Web safe still has its place, but it’s not as important as it once
was. The entire point of the Web safe palette was to choose some
colors which stood a better chance than others of appearing
‘relatively’ the same on a wide range of monitors/browsers/operating
systems.
The point wasn’t that you could line them up in a conference room and
all monitors would show the same color, it was that if you chose a
color further in the green direction of the cube, it would appear to
be greener, rather than, say, browner.
Particularly within lighter colors, very often what looks different to
you may not have any contrast at all on another monitor.
I work back and forth between two Macs; a Mac Pro with Cinema displays
(fluorescent backlight), and a non-glossy MacBook Pro 17 (LED
backlight). Despite lots of effort with the ColorSync controls, I
still cannot reliably see the same color on both of them. Things which
pop off the screen on the MacBook are flat and restrained on the
Cinemas. And that’s just on a Mac. When I (occasionally) look at my
work on a client’s computer, I get another surprise.

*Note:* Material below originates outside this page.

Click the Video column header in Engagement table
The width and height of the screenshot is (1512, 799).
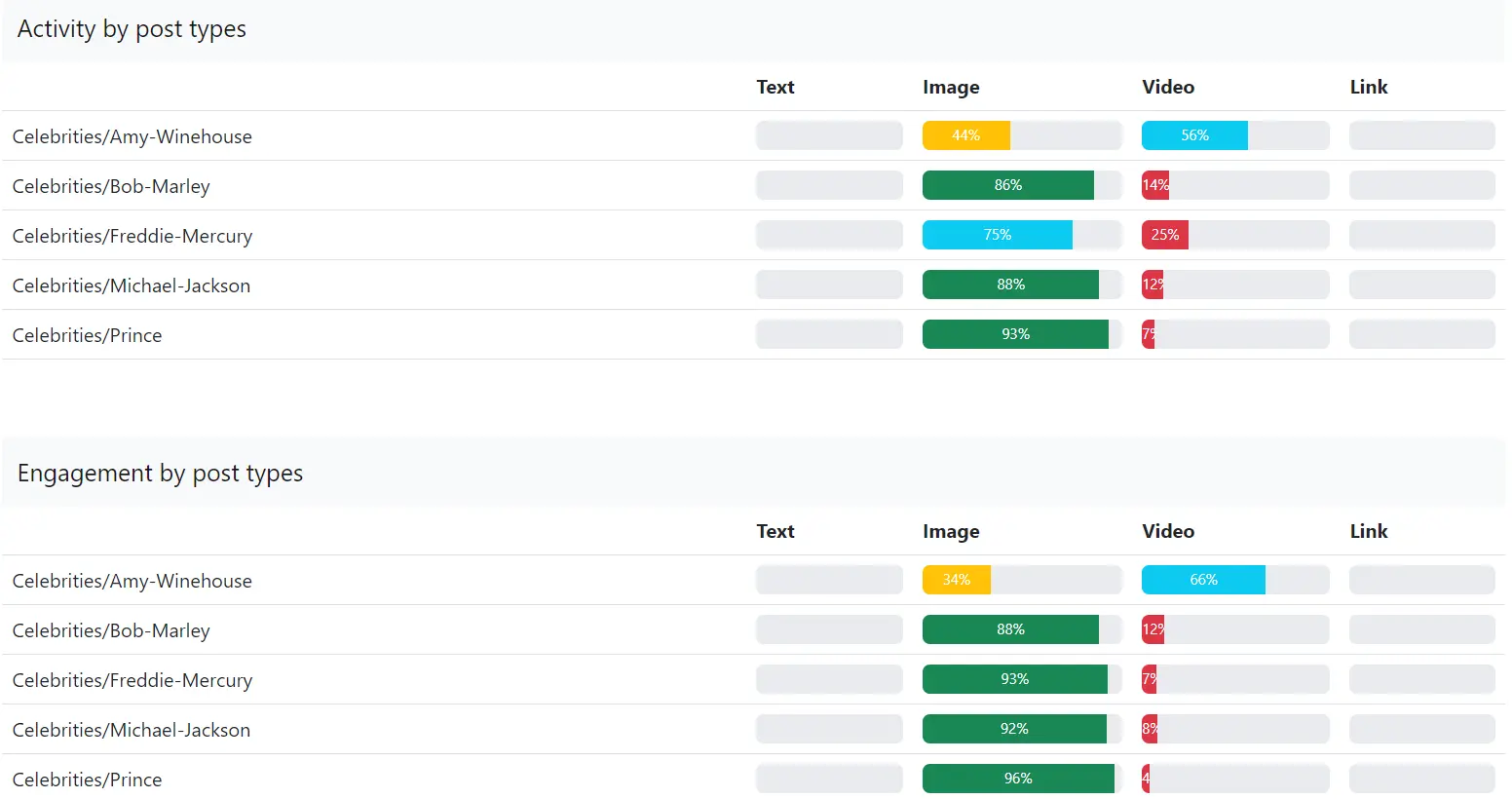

When I see it
projected, I sometimes wonder why I bother to use color at all.
The color-safe palette takes colors which are a precise distance from
one another and arranges them for you to use. It’s the distance,
rather than the colors themselves, that is important here.
All I can say is test, test, test! If you go into the nearest big-box
store and look at their wall of televisions all playing the same loop,
you’ll see wild variations in color and contrast there. The computer
displays are no different, and when you through Windows into the loop,
the grasp of reality gets even more tenuous.
Walter
On Mar 31, 2011, at 5:28 AM, Mark wrote:
Hi Marcus and Dan
Thanks for your comments. I’d had a look at that thread before
posting.
What I am trying to say is, (but rather clumsily):
When making a colour in the FW Colors pallet, I tend to use the RGB
sliders. Are there RGB colours that are not suitable for monitors
with thousands of colours, but work on monitors set to millions of
colours?
i.e. there are ‘web safe’ 256 colours. Are there ‘web safe’ 1000’s
of colours? And if so, how do I know which ones they are?